As feiticeiras mais temidas entre os Iorubas e no Candomblé são as Àjé e, para se referir a elas sem correr nenhum risco, diga apenas Eleyé, Dona do Pássaro.

O aspecto mais aterrador das Iyá-Mi e o seu principal nome, com o qual se tornou conhecida nos terreiros, é Osorongá, uma bruxa terrível que se transforma no pássaro do mesmo nome e rompe a escuridão da noite com o seu grito assustador.

As Iyá-Mi são as senhoras da vida, mas o corolário fundamental da vida é a morte. Quando devidamente cultuadas, manifestam-se apenas no seu aspecto benfazejo, são o grande ventre que povoa o mundo. Não podem, porém, ser esquecidas; nesse caso lançam todo o tipo de maldição e tornam-se senhoras da morte.
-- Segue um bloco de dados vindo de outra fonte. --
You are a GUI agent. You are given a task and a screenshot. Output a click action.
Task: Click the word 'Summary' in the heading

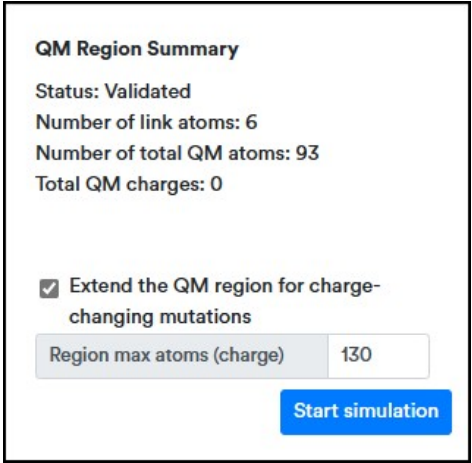193,49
O lado bom de Iyá-Mi é expressado em divindades de grande fundamento, como Apaoká, a dona da jaqueira, a verdadeira mãe de Oxóssi. As Iyá-Mi, juntamente com Exu e os ancestrais, são evocadas nos ritos de Ipadé, um complexo ritual que, entre outras coisas, ratifica a grande realidade do poder feminino na hierarquia do Candomblé, denotando que as grandes mães é que detém os segredos do culto, pois um dia, quando deixarem a vida, integrarão o corpo das Iyá-Mi, que são, na verdade, as mulheres ancestrais.